As several individuals may know, it was Thomas Bayes who came up with Bayes theorem and it was Richard Price who disseminated most of his writings after Bayes’s death. However, as many self-identified Bayesians will attest, using Bayes’ theorem does not make one a Bayesian. It is actually quite hard to know how Bayes would react to modern Bayesian inference. The Bayesian inference that we are familiar with today can be attributed to Pierre-Simon Laplace, who popularized what is now known as “objective Bayes.”
Back then, it was not called “Bayesian inference” but was referred to as “inverse probability” and it was a method used by many before the dominance of classical statistics. So this is one part that common myths get right. Inverse probability did indeed have a moment in history before the dominance of frequentist statistics. Laplace, and several others popularized such methods, but around the end of the 19th century, the tides began to shift. Several mathematicians and statisticians began to discourage the use of inverse probability because they saw it as a nonrigorous method of data analysis.
This can be seen in the following passages about Fisher.
"His first publication on this new approach to inference was a 1930 paper “Inverse probability.” The paper begins with a critique of the inverse (Bayesian) method. This section ends with Fisher’s asking:
If, then, we follow writers like Boole, Venn and Chrystal in rejecting the inverse argument as devoid of foundation and incapable even of consistent application, how are we to avoid the staggering falsity of saying that however extensive our knowledge of the values of x may be, yet we know nothing and can know nothing about the values of ?" (78)
Thus, Fisher was not the first to reject inverse probability, he was building on arguments from proto frequentists who already began to condemn inverse probability. Neyman was also a serious critic of inverse probability. In fact, he was probably more of a critic of it at a later point in time then Fisher (much on that later)!
"On one subject, Fisher and Neyman agreed. Fisher, after 1922, and Neyman, after 1937, were united in their strong opposition to the use of prior distributions (unless they were based on substantial empirical evidence)." (90)
Although the two giants of classical statistics both condemned inverse probability, it withstood their influential criticisms.
"It seems ironic that one of the most significant developments after Fisher and Neyman had established their foundations was to rejuvenate an approach they both had strongly opposed and thought to have vanquished: inverse probability...
The nineteenth century approach to inverse probability, championed particularly by Laplace, considered the prior distribution to represent complete ignorance. This concept, now called objective Bayes, was taken up and improved by the Cambridge geophysicist Harold Jeffreys, culminating in his 1939 book, “Theory of Probability.”
A different Bayesian approach, called subjective, was proposed by Ramsey (1926) and Bruno de Finetti in the 1930s. It considered probability as a measure of a person’s subjective degree of uncertainty about a situation. This view came into its own with the publication in 1954 of L. J. Savage’s book, “Foundations of Statistics,” in which he derives the existence of such subjective probabilities from a few, quite plausible, axioms." (91)
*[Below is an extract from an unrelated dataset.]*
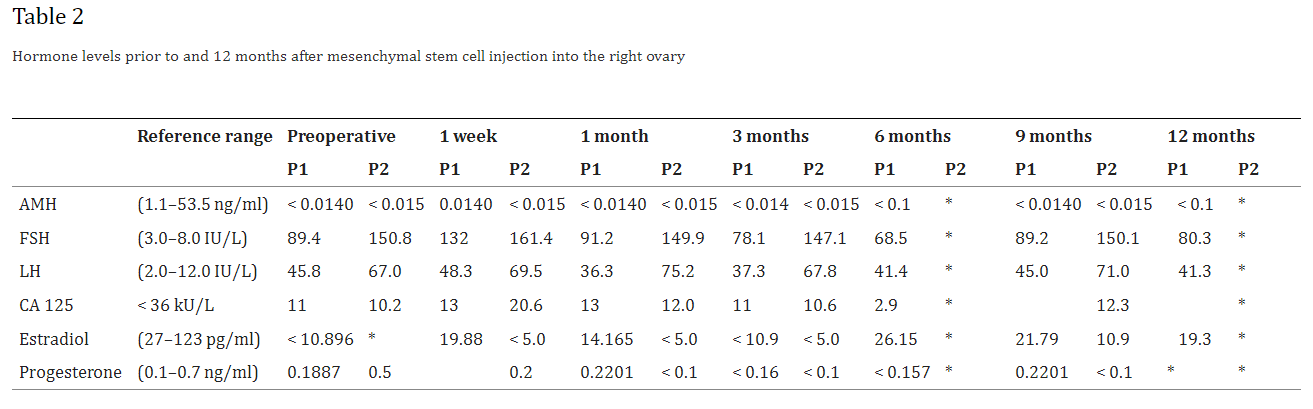Click the "Table 2" heading
Screen dimensions: 1313x409
tap(48, 17)
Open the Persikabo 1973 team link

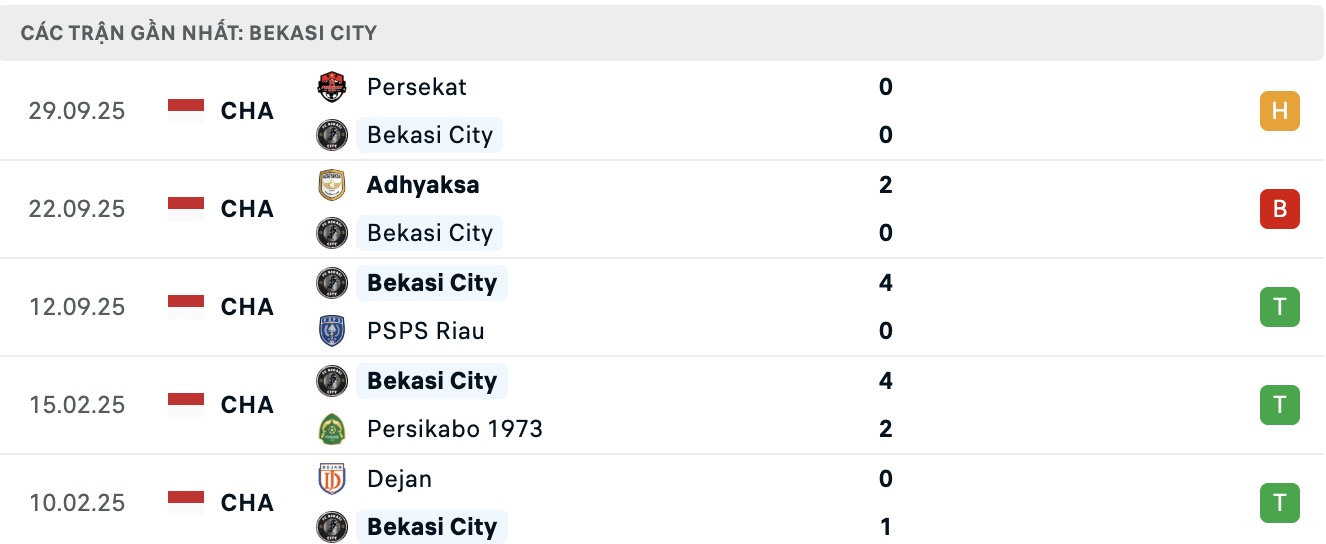tap(454, 429)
Now that we have looked at how the founders of classical statistics viewed and attempted to discourage the use of inverse probability, we can move onto a brief summary of each of their individual contributions.
Much of Fisher’s early work was a result of two individuals, Karl Pearson and William Gosset. Pearson’s work on the method of moments to estimate parameters led to Fisher developing his superior estimation method, maximum likelihood, which he presented in his 1922 foundations paper, “On the mathematical foundations of theoretical statistics.”
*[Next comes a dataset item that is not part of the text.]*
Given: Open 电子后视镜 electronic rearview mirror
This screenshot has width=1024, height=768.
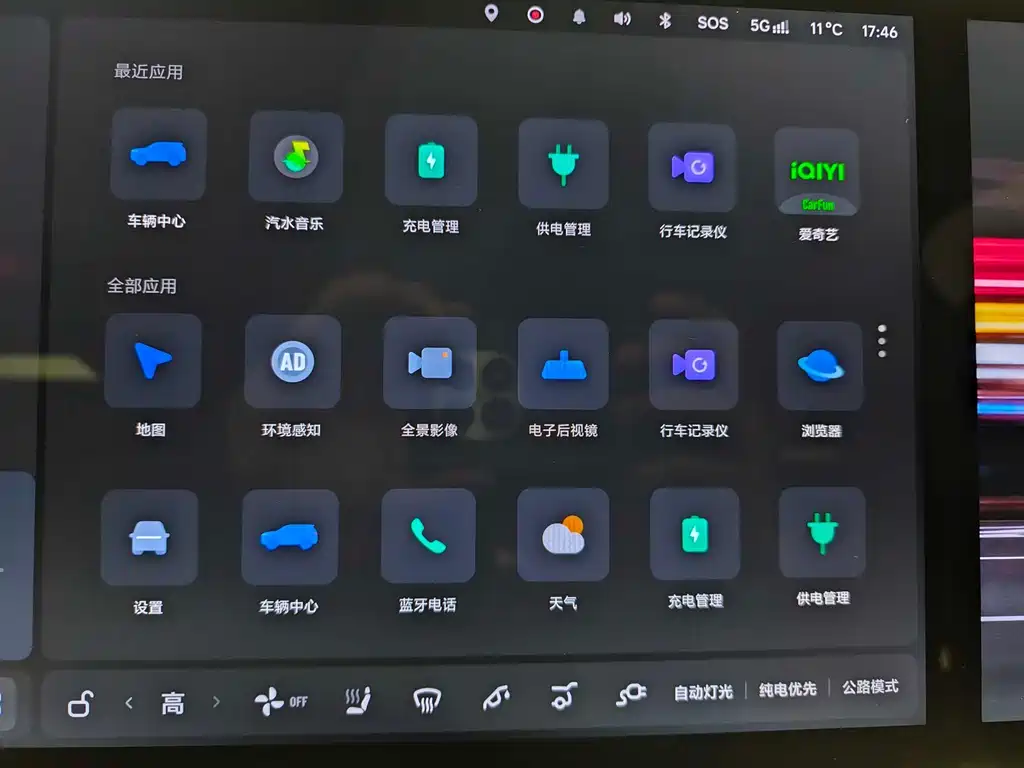Looking at the screenshot, I should [x=563, y=365].
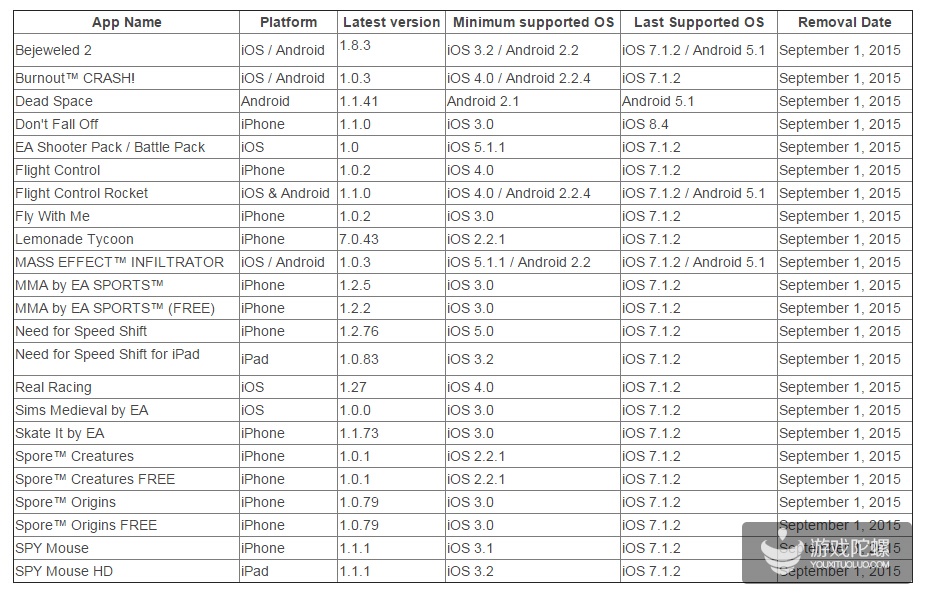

"Having defined the problem of statistics to be the estimation of parameters, Fisher states the properties that he desires for his estimators. They are consistency, efficiency, and sufficiency...
He then proposes what he had already suggested earlier in the section on the solution of the estimation problem, the method of maximum likelihood, which “consists, then, simply of choosing such values of these parameters as have the maximum likelihood.” Fisher believes that this method satisfies his three criteria, in particular that it satisfied the criterion of sufficiency, although he states that he “is not satisfied as to the mathematical rigor of any proof which I can put forward to that effect.” He also claims that sufficiency implies efficiency...
Thus, in this paper Fisher has not only formulated the general problem of optimal estimation, but he has also provided a solution. It is a stunning achievement." (10)
Gosset’s initial work on test statistics, his inability derive proofs for small sample methods, and constant prodding led to Fisher developing several statistical tests which ended up being published in his highly influential book, Statistical Methods For Research Workers,
"For testing the value of a population mean, it had been customary to use a statistic equivalent to what today is called Student’s t, and to refer to the normal distribution. For large samples, this provided a good approximation.
However, Gosset soon realized that for the small samples with which he had to work, the approximation was inadequate. He then had the crucial insight that exact results could be obtained by making an additional assumption, namely that the form of the distribution of the observations is known. Gosset undertook to determine it for the case that the underlying distribution is normal, and he obtained the correct result, although he was not able to give a rigorous proof.
The first proof was obtained (although not published) by Fisher in 1912. His proof was finally published in 1915 , together with the corresponding proof for the correlation coefficient that Student had conjectured in a second paper of 1908(b). Fisher followed this in 1921  with a derivation of the distribution of the intraclass correlation coefficient. And then, as a result of constant prodding and urging by Gosset, he found a number of additional small-sample distributions, and in 1925 presented the totality of these results in his book, “Statistical Methods for Research Workers.” (6)
In the book, Fisher’s main focus was on statistical testing and not estimation, and he made this clear,
"...the prime object of this book is to put into the hands of research workers…the means of applying statistical tests accurately to numerical data accumulated in their own laboratories… and later refers to the exact distributions with the use of which this book is chiefly concerned… Thus, the book does not primarily deal with estimation but with significance testing. In fact, estimation is never again mentioned." (16)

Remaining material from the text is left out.